Following perhaps the most convoluted way possible (Google does it again.) We journeyed through the tiny towns between Colares and the Praia da Adraga. We traveled through the most picturesque village of Penedo—down winding stone pathways which ended up being backyards–then continued on through Almocagame. We found a sign directing us from Almocagame west, and so we continued on in search of the beach. We passed sprawling farms having just harvest hardy greens and the weather changed dramatically as we entered the valley. The fog rolled in but not before we could soak up the feeling of being surrounded by those very green hills covered with every shade of wildflower you can imagine.
The road became sand covered and we arrived to a beautiful beach with fierce cliffs only matched by the ferocious sea. The Atlantic is entirely different on this side. We wandered a while before returning to Almocagame and settling in for lunch at a cantinho where we promptly embarrassed ourselves thinking English was spoken and thus solidifying our presumed “entitled American” status. Lesson learned! An overflowing glass of wine later and a plate of tripe stew, and we set out in search of our next destination: Cabo da Roca.
This was a situation in which the journey was indeed more gratifying than the destination, but we had fun.
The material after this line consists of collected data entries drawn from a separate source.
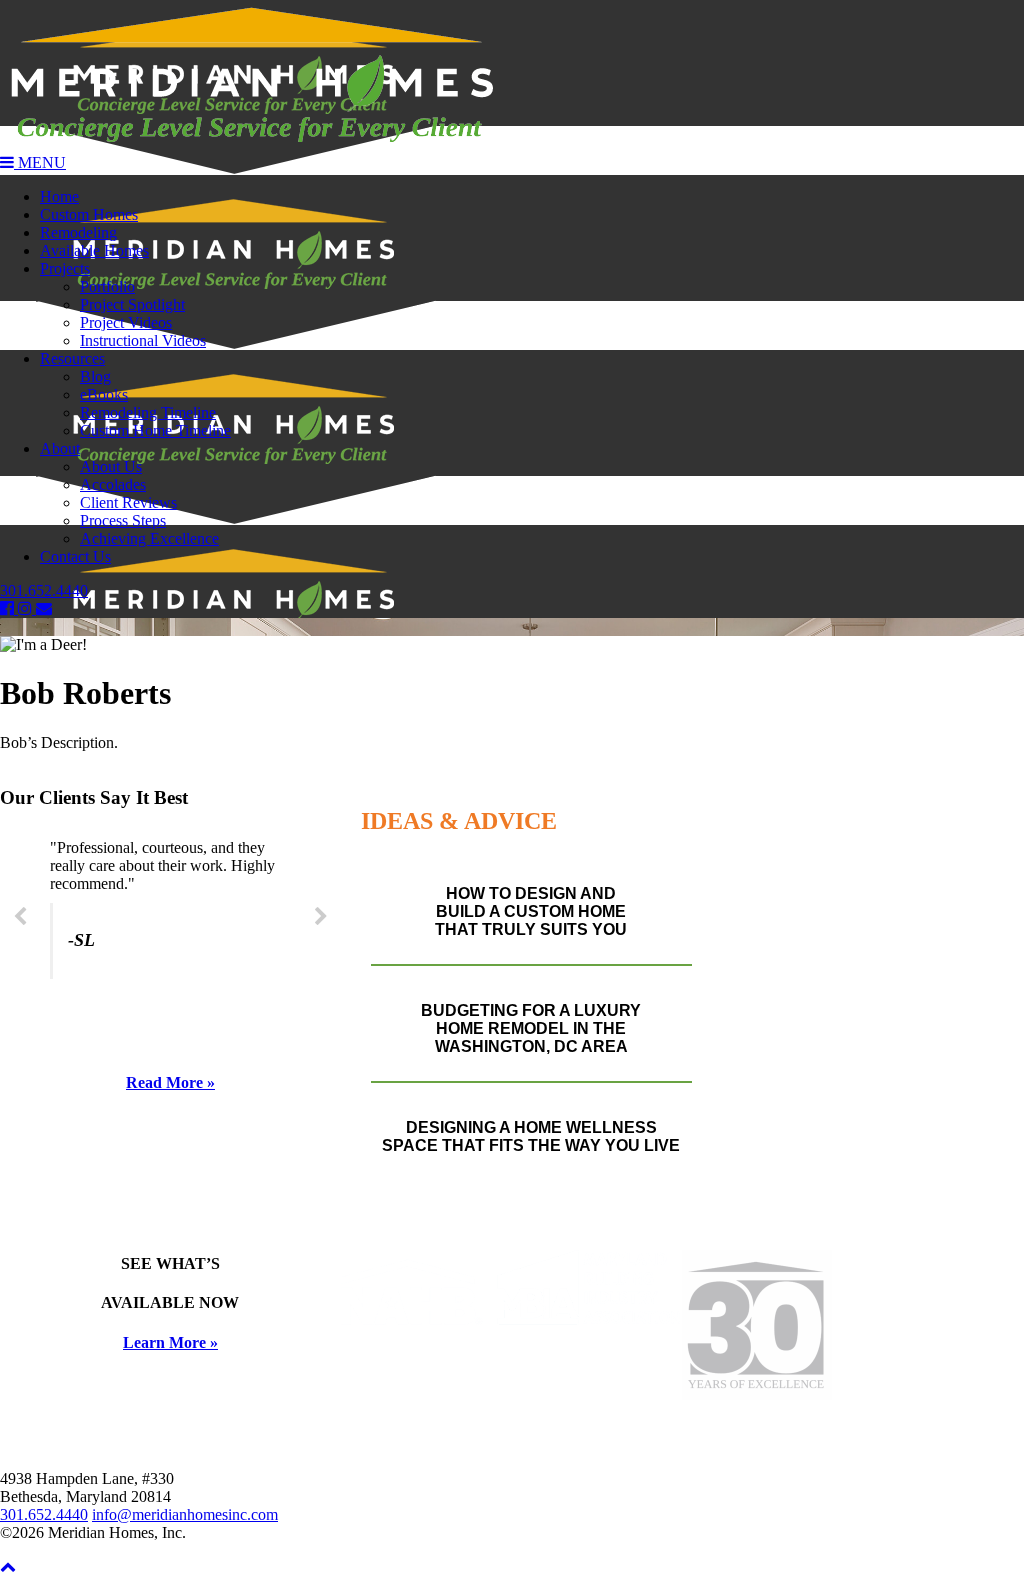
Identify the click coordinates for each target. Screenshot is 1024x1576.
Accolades (113, 484)
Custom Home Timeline (155, 430)
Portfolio (107, 286)
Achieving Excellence (149, 538)
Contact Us (75, 556)
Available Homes (94, 250)
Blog (95, 376)
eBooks (104, 394)
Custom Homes (89, 214)
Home (59, 196)
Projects (65, 268)
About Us (111, 466)
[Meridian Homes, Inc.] (512, 77)
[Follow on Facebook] (9, 608)
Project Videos (126, 322)
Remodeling (78, 232)
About (60, 448)
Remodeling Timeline (148, 412)
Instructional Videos (143, 340)
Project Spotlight (132, 304)
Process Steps (123, 520)
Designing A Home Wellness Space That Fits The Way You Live (531, 1136)
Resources (72, 358)
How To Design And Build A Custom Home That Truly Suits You (531, 911)
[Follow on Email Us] (44, 608)
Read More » (170, 1082)
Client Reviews (128, 502)
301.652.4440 (44, 590)
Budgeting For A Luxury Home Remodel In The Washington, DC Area (531, 1028)
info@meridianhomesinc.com (185, 1514)
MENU (40, 162)
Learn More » (170, 1342)
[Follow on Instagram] (27, 608)
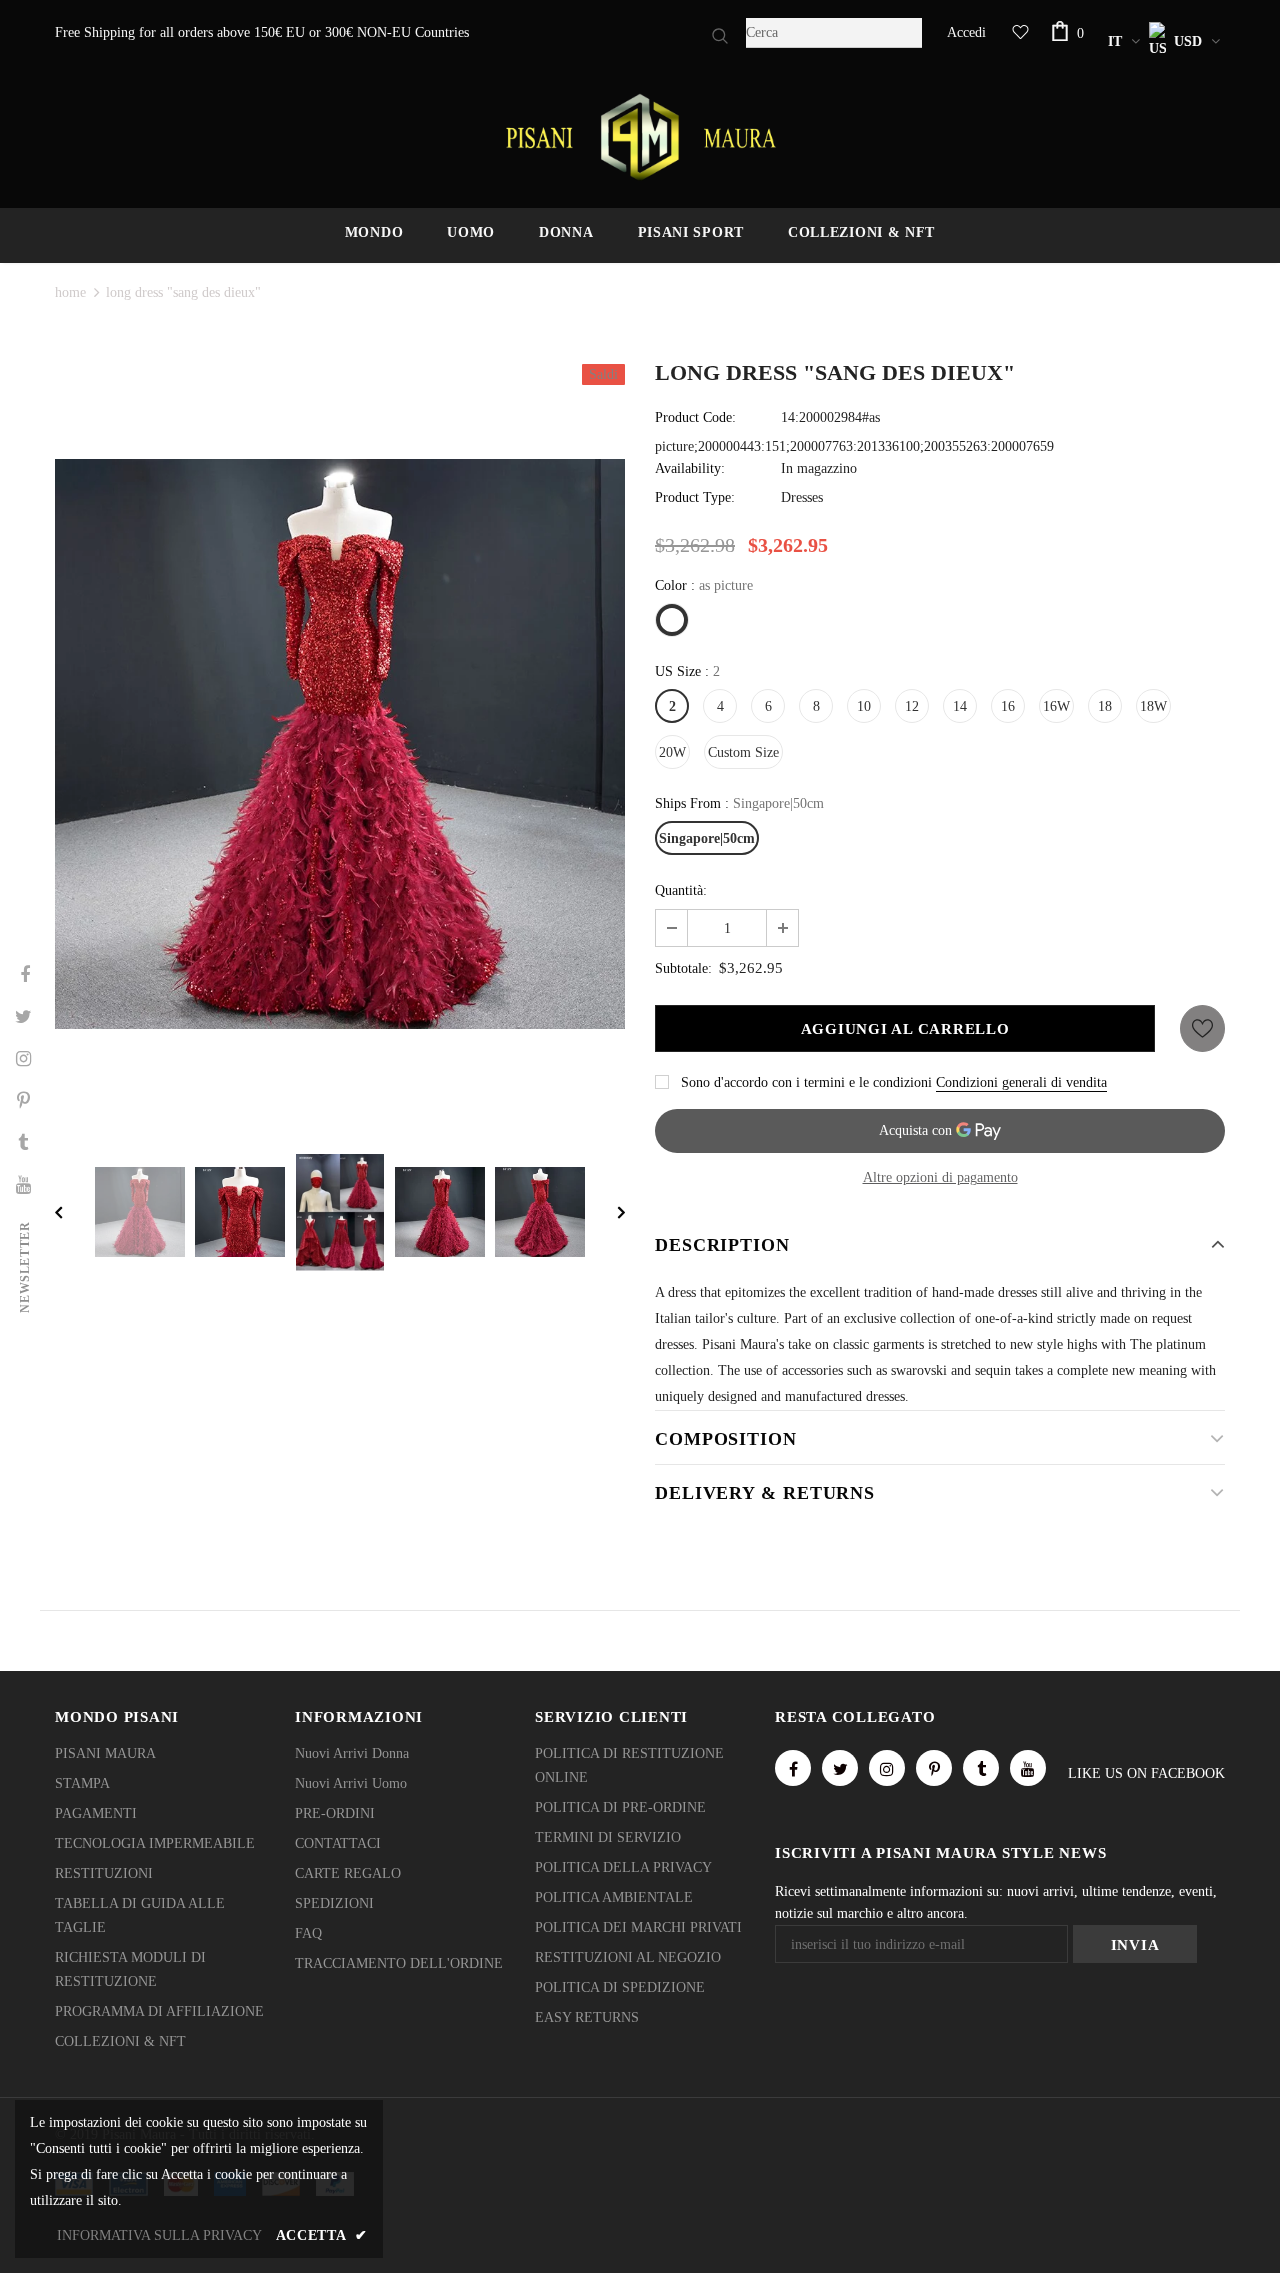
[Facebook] (793, 1768)
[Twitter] (840, 1768)
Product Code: (695, 417)
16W (1056, 706)
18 (1105, 706)
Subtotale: (683, 968)
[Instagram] (887, 1768)
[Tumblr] (981, 1768)
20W (672, 752)
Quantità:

We followed simply followed the signs along the hiking trail to bring us to the overlook and sure enough, we were successful, despite being spit out on a “highway” after our glorious trail walk. Along the way I reveled in the perfection of nature- the wild fennel growing along the path and combination of colors of wildflowers that only the best designer could compete with. It was heaven.
Once at Cabo da Roca we hit a wall of fog. It was only slightly disappointing for us, but those who poured out of the multiple tour buses to see the site seemed a bit perturbed. Further along the road we attempted a visit to Praia da Ursa, but I was only able to glimpse its majesty- nature’s veil was simply too strong, so it was; more vineyards and wildflowers and less crowds.
We ventured home, stopping again in Almocagame for provisions before facing loose guard dogs on our way back to the apartment. Probably close to 10 miles later, we had the best, simplest day. It was such a joy to wander those hills, relax on that beach, and greet nature just a bit more.
To spice our routine up a tad, we decided to head into town after dark. The next day was, in fact, our one year wedding anniversary, so a bit of a celebration was in order. A Friday night at about 8:00pm, and the most popular place in town, Central Restaurant, was dead save us and one solo diner. It didn’t matter. We were received so warmly and handed menus. In the back of my menu I realized there was a list of allergens in each dish; I was in heaven! I could pick every course comfortably. We both were smitten with the whole meal, especially Luke’s seemingly never-ending dish of grilled octopus. A highlight was our waiter; he stood by expressionless for the duration of our meal, only moving to refill his tiny glass with wine from a box (my kind of guy). Only later did he strike up conversation with us asking where we were from. When we responded he paused for a while before making his connection: William Smith! And with that laugh we were gone to walk the very dark, very quiet streets back to the apartment we could call ours for one more day.